From a cultural perspective the man is seen as a "God factor" or Nna anyi in the eastern Nigeria where I come from. He is faced with responsibility of farming, fishing, hunting and bringing proceeds to the home while the woman is the help mate or house wife who is concerned with cooking and cleaning and taking care of domestic needs in the house. In this regard he is to take care of all her needs and financial challenges. He is the God figure head of the family.

It also is a procedure that enables the man track spending while keeping an eye on returns of investment there are likelihood of little or no financial lapses as he is mature to handle them without fear or favor and most especially with discipline. This is most predominant in cases of illitracy or timidity as regarding academic qualification of the woman.

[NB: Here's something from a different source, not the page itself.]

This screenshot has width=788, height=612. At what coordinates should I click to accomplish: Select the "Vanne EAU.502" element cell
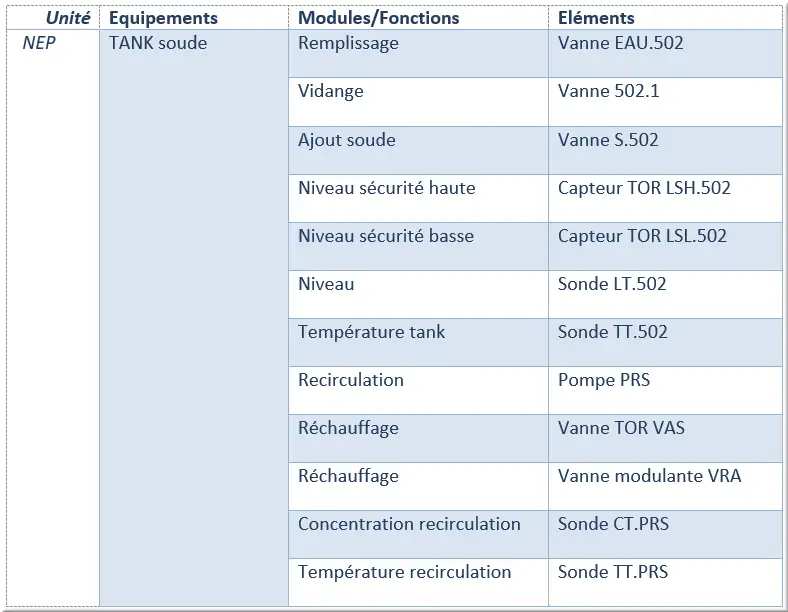[621, 43]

Taking the bull by the horns, in cases where the man travels or leaves the home to a far country without working in the family, How can they feed? How can they pull out resources to make ends meet in such cases? How can she manage her home without the man? That's where the answer to the debate lies.

Conclusively, the family would be washed away by the storm if problems and in cases in which she cannot handle them she can finally resort to looking elsewhere or cheating on her matrimonial bed to make ends meet! That is a strong claim but emphatically the truth. I'm saying this to say it's no deal and therefore the wife contributing to the family finance would be a relative Plan B or backup plan for the family finance Incase the man has some shortcomings or in worse case scenario permanently absent.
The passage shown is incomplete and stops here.